Canada is to fund self-governing Indigenous governments based on the number of citizens rather than status holders, a senior policy director with the federal government told the News this week.
“This is the first time that they have a policy that actually accounts for the true and sole costs of Indigenous self-government,” said Jake Kennedy, who’s with Crown-Indigenous Relations and Northern Affairs. “We haven’t had a policy that calculates that. I think it’s huge, the opportunity to see them adequately funded.”
The development is part of a new self-government fiscal policy. Crown-Indigenous Relations Minister Carolyn Bennett announced it on Aug. 27 in Vancouver.
“This policy is intended to provide a principled approach to fiscal relations with all Indigenous Governments in a manner that is consistent with the commitments made in self-government agreements and modern treaties,” the policy states. “Canada also recognizes that it has an obligation to make good faith efforts to ensure that individual fiscal agreements comply with their respective self-government agreements and modern treaties.”
That it was co-developed is being heralded as a first by the federal government.
“We sat down with them right from the start with a blank page and built this policy together,” Kennedy said. “It’s as much as a reflection of their interests as it is of Canada’s interests.”
Yukon MP Larry Bagnell said the policy acts as a roadmap for future negotiations with First Nations that aren’t self-governing.
“It has to work, and that’s the point of having this new policy, to make sure that they have enough money to run their governments so that the other First Nations in Canada are interested in following these success stories,” he said.

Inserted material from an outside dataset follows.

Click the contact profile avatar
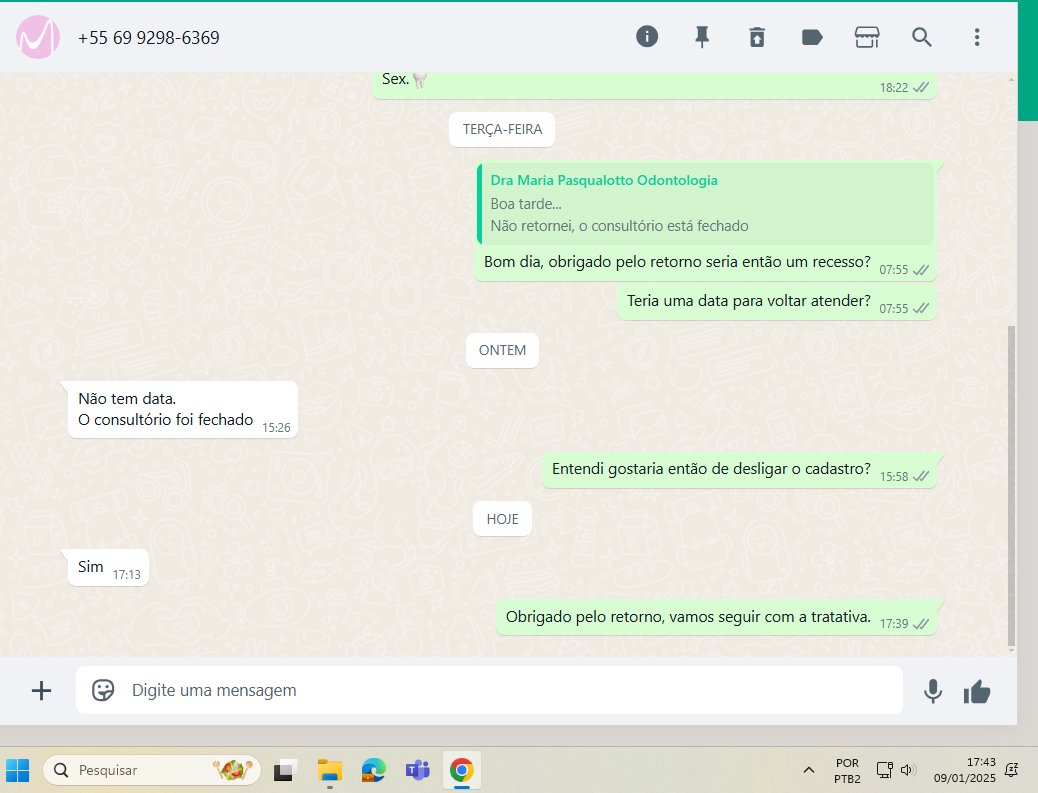(x=38, y=37)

Earlier this year, the Yukon Supreme Court ordered the federal government to hinge negotiations on the number of citizens belonging to the Teslin Tlingit Council (TTC). The First Nation took the Attorney General of Canada to court in 2017, arguing that Canada hadn’t negotiated in good faith, that funding had stalled.
The TTC and Canada hadn’t signed a new funding transfer agreement (FTA) since 2010. FTAs are supposed to be renewed every five years. Instead, the 2010 FTA has been extended several times. The last extension expired on March 31.

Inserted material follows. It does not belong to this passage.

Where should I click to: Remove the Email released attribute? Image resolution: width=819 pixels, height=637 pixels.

A key issue highlighted in Justice Ron Veale’s decision was the fact that Canada had only provided funding to TTC based on how many of its citizens were “status Indians” instead of how many citizens the TTC has overall, resulting in years of chronic underfunding.

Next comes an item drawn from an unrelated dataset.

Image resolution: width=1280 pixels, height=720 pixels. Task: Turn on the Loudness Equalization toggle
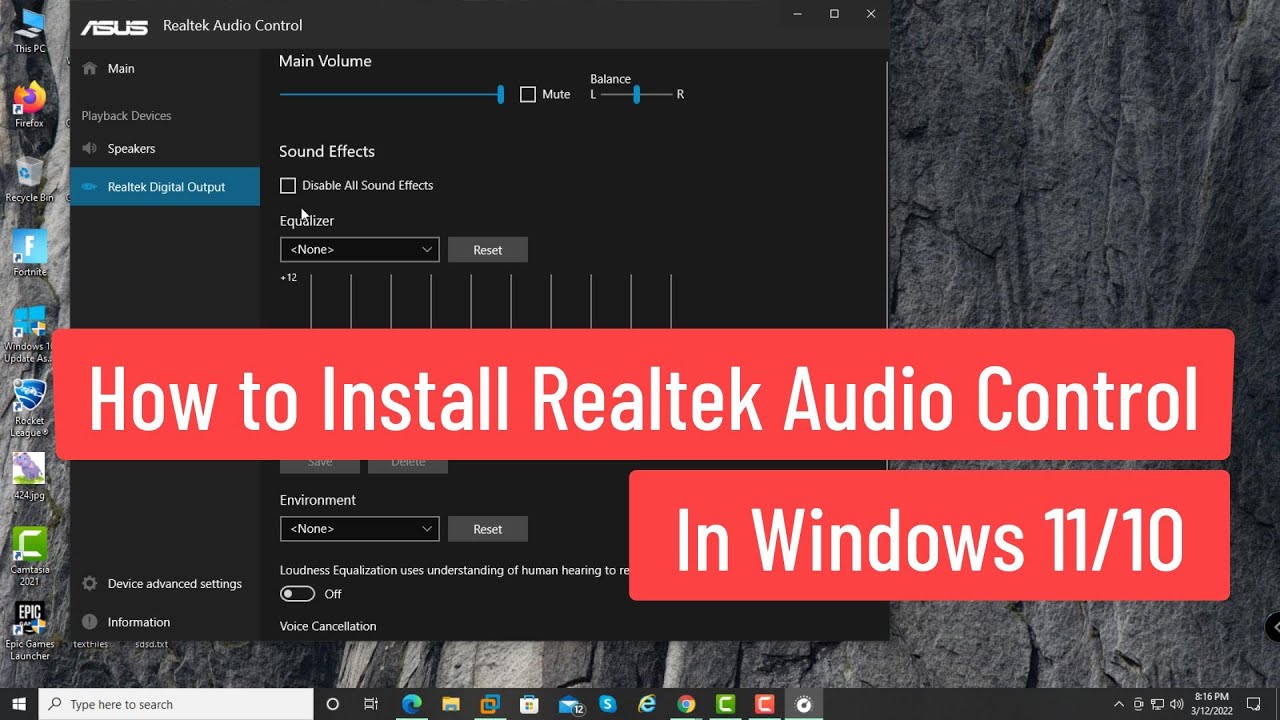click(297, 593)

TTC has over 800 citizens, 25 per cent of which are non-status.
Chief Richard Sidney didn’t return multiple requests for comment.
As a collective, 25 self-governing groups included in the policy could receive more than double the funding, said Kennedy, noting that it could fluctuate because treaty negotiations are ongoing. He couldn’t provide a concrete figure.
The News followed up with the department requesting one but didn’t receive a response by press time.
Ratification occurs during FTAs per Indigenous government, Kennedy said.
“Canada and Indigenous Government representatives are continuing assessments of Indigenous Government expenditure need to be reflected in the funding methodologies of this policy,” the policy says.
Bagnell said roughly $185 million could be slotted for self-governing First Nations in the Yukon.
The policy makes funding more flexible, he continued. Money was fixed before it was brought in, he said.
Kennedy said funding changes are to be rolled out incrementally.
“Other components are gonna come,” he said, “so we have to look at down the line when we look at education or infrastructure funding, then we’ll look at what that service population is, but as of right now, we’ve completed governance and we have made the transition to citizen-based funding.”
All 11 self-governing Yukon First Nations have participated throughout the process, Kennedy said, noting that, as of Aug. 27, 20 Indigenous governments in Canada had signed on. The federal government will continue to negotiate with the other self-governing Indigenous governments to seek renewed fiscal transfer agreements, according to Ottawa’s statement
A spokesperson with the federal government said that Kwanlin Dün First Nation, Little Salmon Carmacks, Teslin Tlingit Council and Vuntut Gwitchin are part of the policy.
Chiefs of these four First Nations were either unavailable to speak to the issue or didn’t respond to multiple requests for comment, including, as mentioned Sidney, but also Doris Bill, chief of Kwanlin Dün.
The policy will be reviewed and renewed every five years or less.